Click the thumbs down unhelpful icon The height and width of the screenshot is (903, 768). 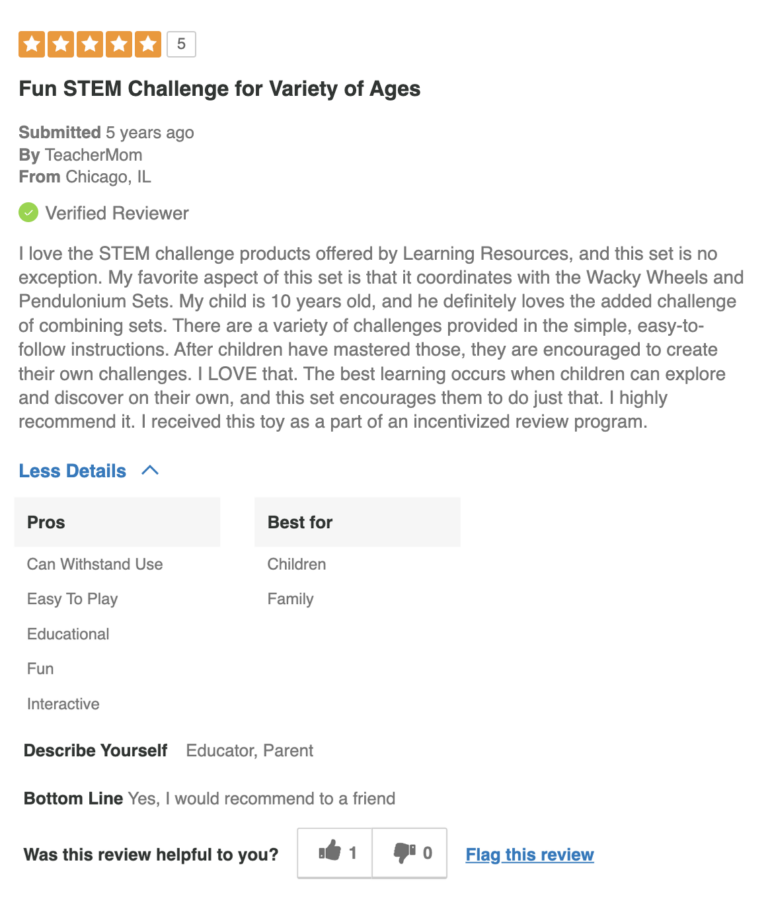tap(404, 853)
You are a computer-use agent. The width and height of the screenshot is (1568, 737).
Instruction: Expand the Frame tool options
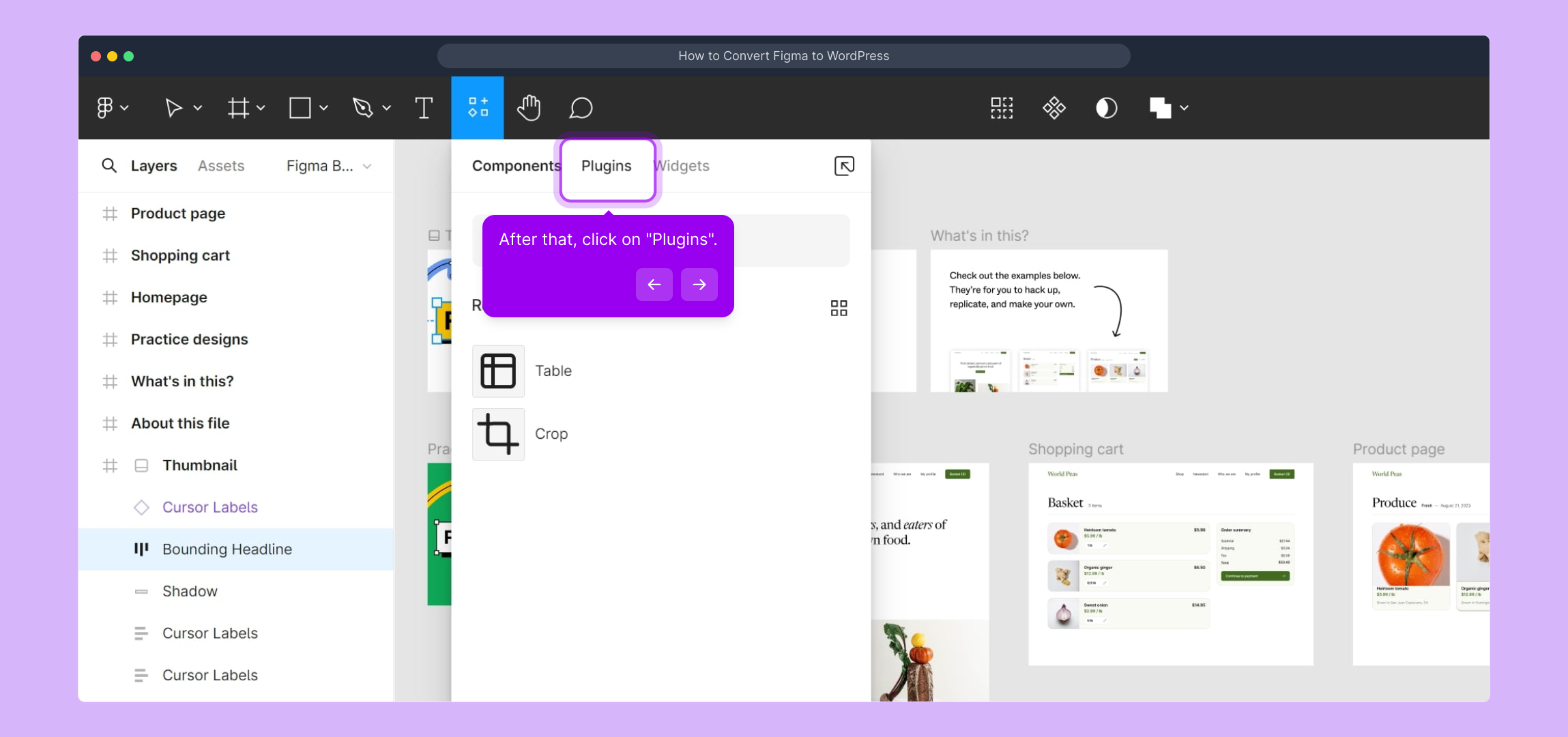coord(261,108)
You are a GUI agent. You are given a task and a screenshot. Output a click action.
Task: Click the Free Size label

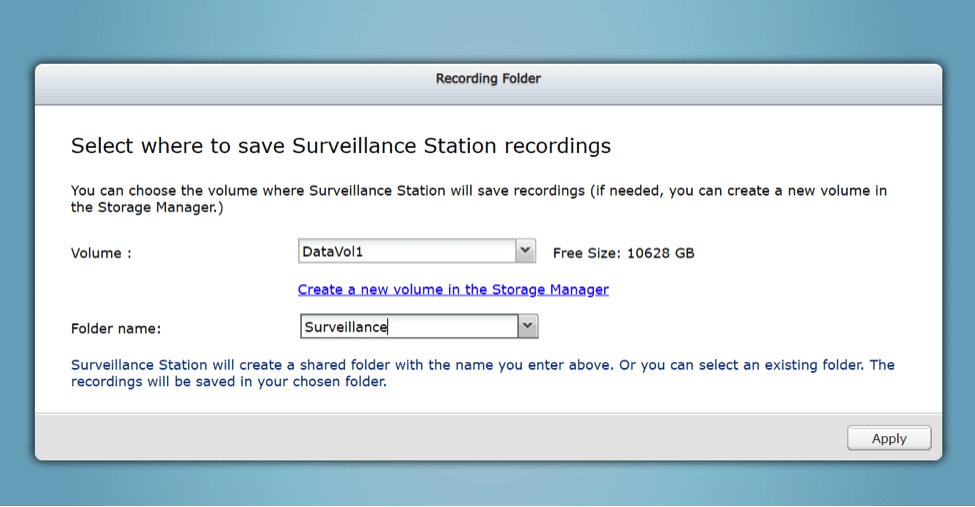586,253
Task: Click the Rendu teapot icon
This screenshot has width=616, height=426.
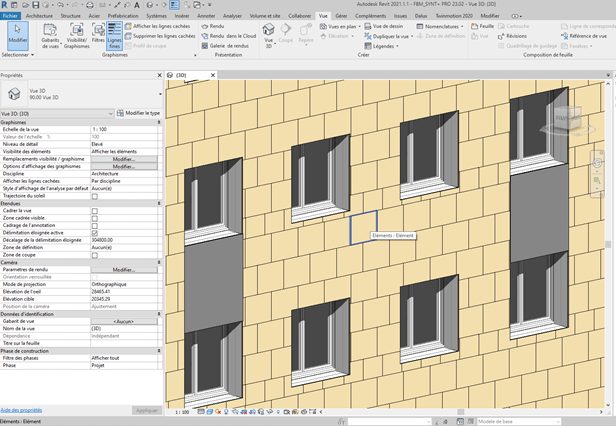Action: [x=204, y=26]
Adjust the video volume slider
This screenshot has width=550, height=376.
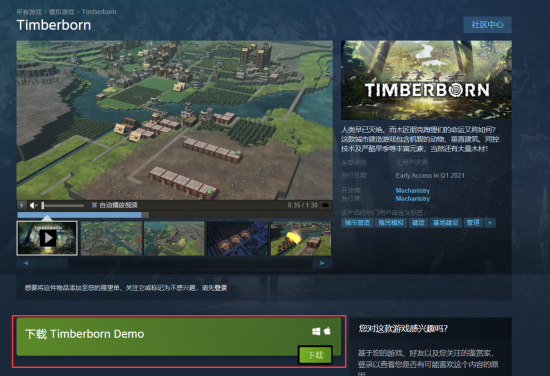coord(63,205)
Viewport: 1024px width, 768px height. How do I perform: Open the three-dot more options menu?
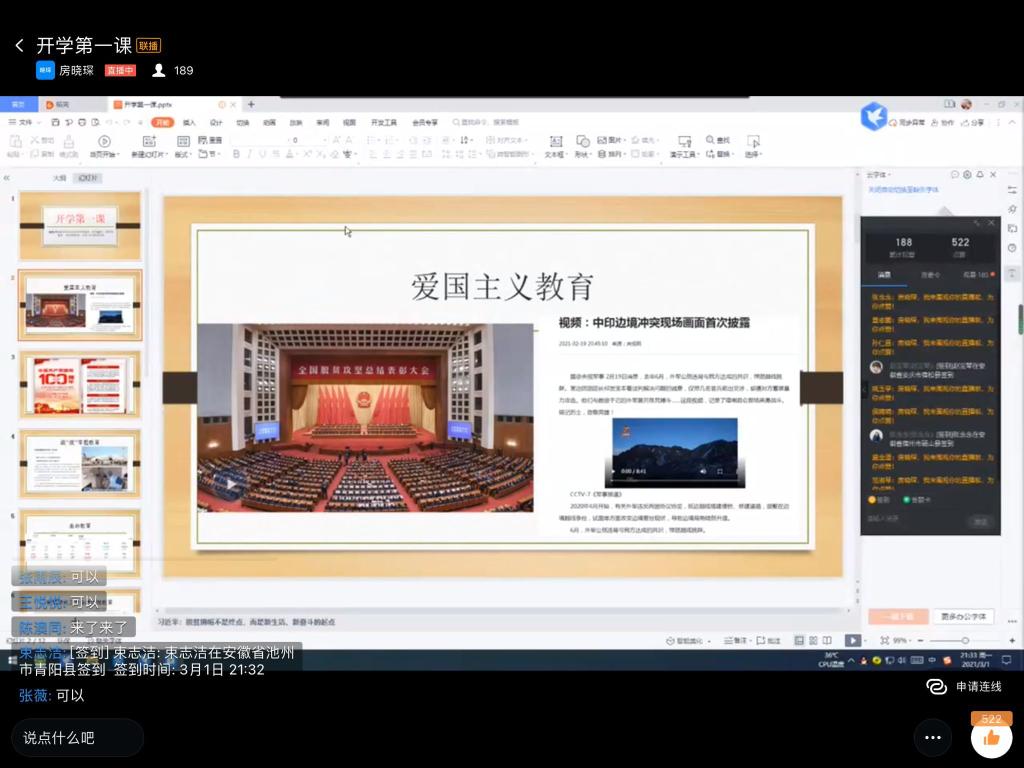click(932, 738)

☆ ☆ ☆

Copy out every line from the one that contains "You are a computer-use" through the last line above, with both of those lines included, and leave out the pictures.

• WRITTEN RESPONSE:
You are a computer-use agent. The width and height of the screenshot is (1568, 737).
Instruction: Expand the Frame tool options
coord(261,108)
You are a GUI agent. You are given a task and a screenshot. Output a click action.
Task: Click the Free Size label

586,253
Task: Click the Rendu teapot icon
This screenshot has width=616, height=426.
Action: [x=204, y=26]
Adjust the video volume slider
This screenshot has width=550, height=376.
coord(63,205)
Viewport: 1024px width, 768px height. How do I perform: Open the three-dot more options menu?
click(932, 738)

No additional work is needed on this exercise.